━━ Document passage

From Midwest "missionaries" to Wall Street speculators, investors are grabbing massive swathes of common land, especially in Africa
I'm putting up the full article as it requires registration to access it. Many activists are put off by this so please leave it up. It tells an important story about how land in the developing world is stolen, even by god fearing folk who made their money in private prisons. Another great article by Fred Pearce.
MIGHTY MOM was angry. She was doing her washing a few miles from Lake Victoria in east Africa, soaping her clothes in the shadow of a tall chain-link fence, behind which there was a large farm. The farm was owned by an evangelical American who had made his fortune running private prisons for state governments in the US before coming to Kenya and taking a leasehold to drain the Yala swamp and grow rice in place of papyrus.
Calvin Burgess, the prison king, assured me he was bringing wealth to the region's Luo people, and that the swamp he was draining (with the help of engineers from Louisiana) was a worthless malarial wasteland. He had erected a large white cross in the middle of the farm, which he called Dominion Farm, to assure the world he was doing God's work
But Jennifer Acheng, wearing a torn pink T-shirt emblazoned with the words "Mighty Mom", begged to differ. "Calvin came to see us when he started," she said. "We were so happy. We sang for him then. We called him 'rain - the father of food'." But this was not to be. She and the 1500 or so villagers squatting outside the farm fence told me that the swamp had been their wealth. "We cut the papyrus to make mats, baskets and thatch for our huts. Even the poorest families had at least twenty cattle for meat and milk," said Acheng.
Now they are cut off from the swamp, their cattle are gone: all they got in return are a few jobs for women weeding because, as the farm manager Ronald Boone explained to me, the women are cheaper than pesticides.
Dominion Farm is not alone, and nor are the people of Yala. Africa's great common lands - the swamps, savannahs and forests - are being fenced off in a rush for land spreading across the continent and many other parts of the world. It is the 21st-century equivalent of Europe's enclosure of once-common land that started in the Middle Ages.

━━━━

Carry on the passage about the rush for common land in Africa, picking up after its last sentence. The data that follows is unrelated to the passage above.

━━ Supplied material

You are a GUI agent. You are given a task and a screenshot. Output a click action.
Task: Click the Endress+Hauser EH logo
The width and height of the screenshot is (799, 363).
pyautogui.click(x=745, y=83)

━━━━

→ **Answer for this exercise**:
Researching my book The Landgrabbers, I visited Asian companies growing palm oil in west Africa, watched Brazilian ranchers maraud across Paraguay and sugar barons usurp land and water from Mali to Cambodia. I saw British grabbers go bust after taking advice to buy land to grow a biofuel wonder-weed called jatropha, and stumbled on a pair of Indian and Saudi billionaires who between them have taken over an area of south-west Ethiopia that is larger than Luxembourg.
Oxfam estimates 220 million hectares of mostly common land - that is the equivalent of France, Spain, Germany, Italy and the UK combined - have been "grabbed" worldwide in the past five years. But in truth nobody knows. Many governments even welcome land-grabbers. For example, Sai Ramakrishna Karuturi, who created the world's largest rose-growing business, pays annual rent of under $1 per hectare for a slice of Ethiopia newly cleared of inhabitants, land his head farmer describes as some of the richest land he has ever tilled.
So why are those governments so generous? Many of them have starved their farmers of assistance for decades and they see any foreign investment as good for development. That's why dirt-poor South Sudan handed over a tenth of its land to foreigners even before it raised the flag of independence in July last year. But for people like Acheng, it looks like the opposite of development. It looks like what it is: a land-grab.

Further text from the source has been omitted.